Mas o que isso tem a ver com a vida literária de Macaba? Tempo, quando muda de cargo ganha mais tempo para a escrita. Termina a obra em 2010 e procura os mecanismos para a publicação da obra.
O lançamento
A obra, de 311 páginas, foi lançada no início do mês de Novembro.
A luta para a publicação do livro durou cinco anos. A primeira batalha foi a aceitação da obra por parte da editora. “Mostrei o livro à Ndjira; eles apreciaram durante um ano. Disseram: “Nós não costumamos lançar a primeira obra de um novo autor, desconhecido, na categoria romance (género sublime, mais elevado da literatura). Mas pela qualidade da obra aceitaram o desafio”.
Mas ainda faltavam duas etapas. “Tinha de arranjar patrocínio e um prefaciador (padrinho). Consegui o patrocínio e Suleiman Cassamo leu a obra e fez o prefácio de que tanto gosto”. 
Augusto Macaba não desistiu, pois sabia que era capaz. “Fui persistente, venci as adversidades para a realização do meu sonho”, lembra.
Agora, Macaba respira de alívio, olha para a sua obra sorridente na estante da sala. “Espero ansiosamente pela reacção dos leitores. Amigos e conhecidos mostraram o seu parecer satisfatório e espero ouvir mais reacções.”
Demorou mais de 20 anos para lançar a primeira obra, mas adianta que a próxima levará menos tempo. “Já conheço os mecanismos, agora estou a pensar numa nova obra. Estou em dúvida se continuo com a temática da guerra ou escolho outro tema”, promete.
Apesar das dúvidas, uma certeza existe: a obra vai sair.
Família
Macaba morra no bairro Patrice Lumumba, perto do Estádio da Machava. Neste bairro passou a sua infância.

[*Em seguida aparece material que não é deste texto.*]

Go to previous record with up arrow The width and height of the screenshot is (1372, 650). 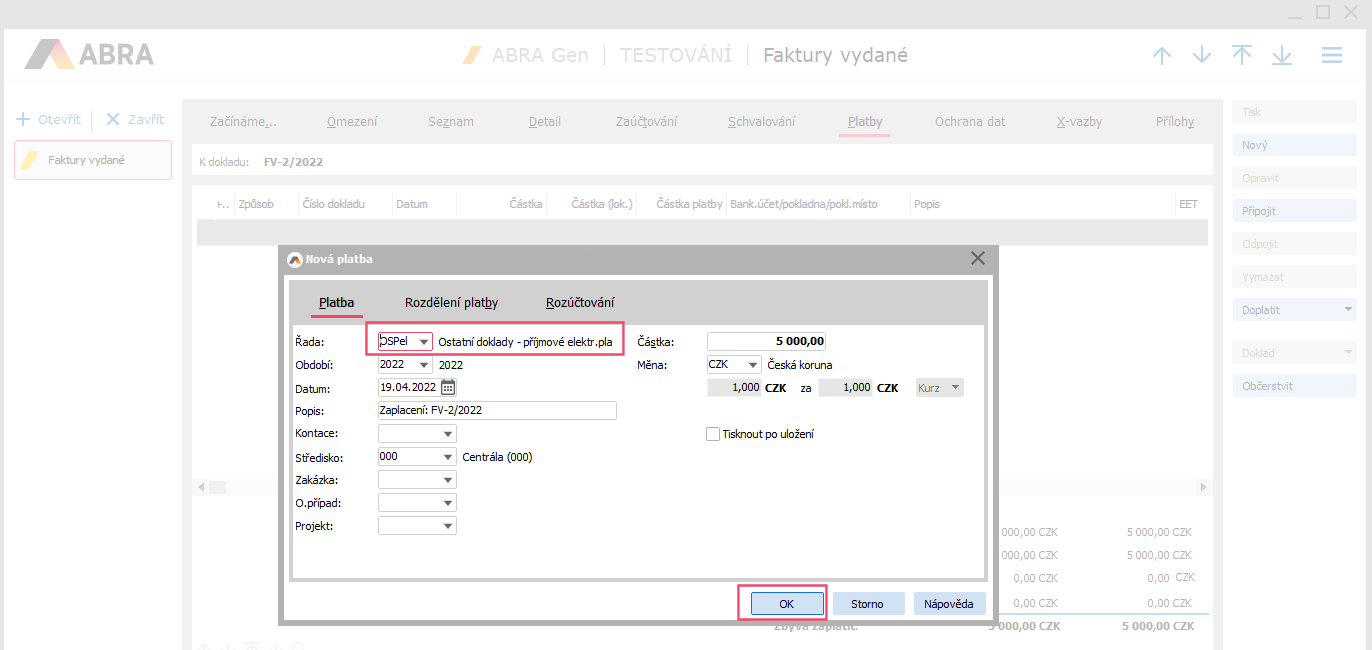click(x=1161, y=56)
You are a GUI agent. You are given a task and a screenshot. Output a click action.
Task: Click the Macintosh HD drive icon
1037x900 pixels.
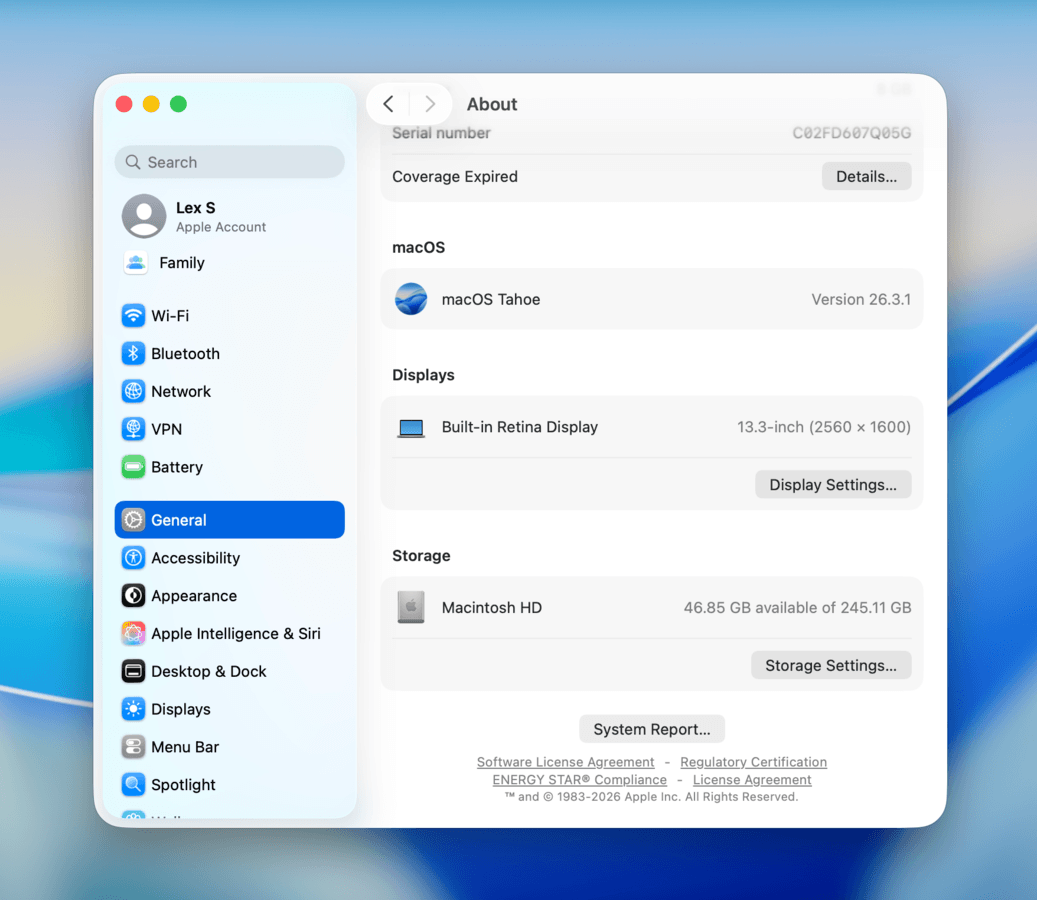pos(410,607)
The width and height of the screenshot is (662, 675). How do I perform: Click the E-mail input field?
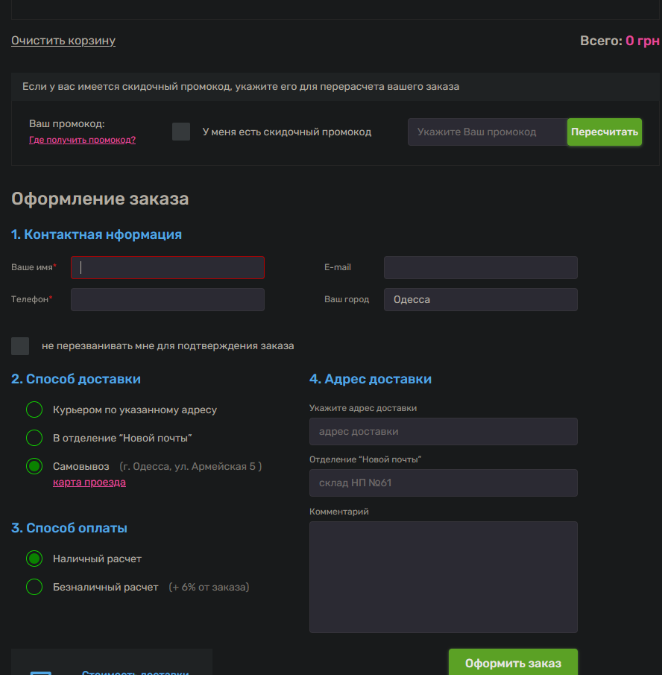coord(480,267)
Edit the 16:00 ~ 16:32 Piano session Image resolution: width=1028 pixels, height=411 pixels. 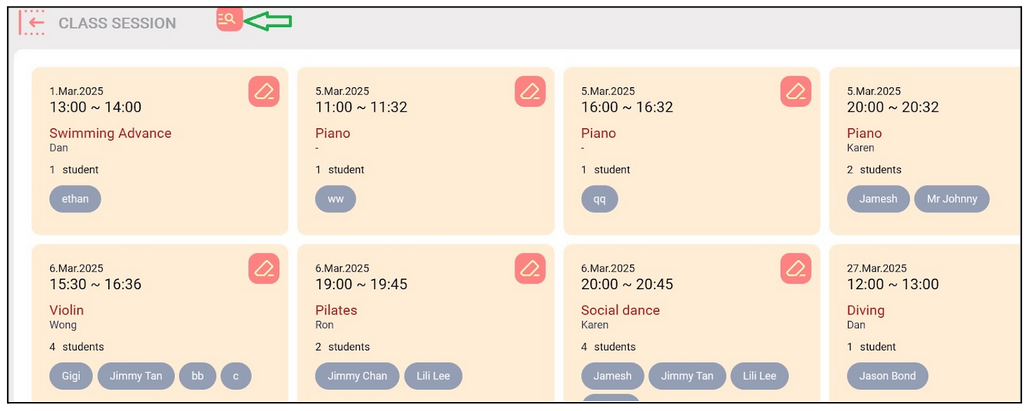[x=796, y=91]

Por estar perto do estádio escuta os gritos das vitórias dos “Mambas” e é obrigado a ouvir barulho dos golos contra a nossa selecção.  
O ano de 1989 é marcante para Augusto Macaba e dona Lúcia da Graça Mula. Naquele ano celebraram o lobolo. Macaba não recordava o dia exacto, mas a sua companheira recordou-lhe: “Foi no dia  30 de Junho que ele me lobolou”.
Por pouco a data ia ser alterada. “O pai de dona Lúcia da Graça é um amante do blues. Nesse dia, Eric Clapton tocava no Estádio da Machava e ele queria estar lá, mas já não havia como alterar a data”.
O sogro de Macaba teve de se conformar em escutar o concerto de longe e com interferência dos cânticos e palmas típicos dos lobolos.

O casal tem três filhos, duas meninas e um menino. Eles acompanham a obra do pai, leram as páginas do livro ainda manuscritas e até deram sugestões.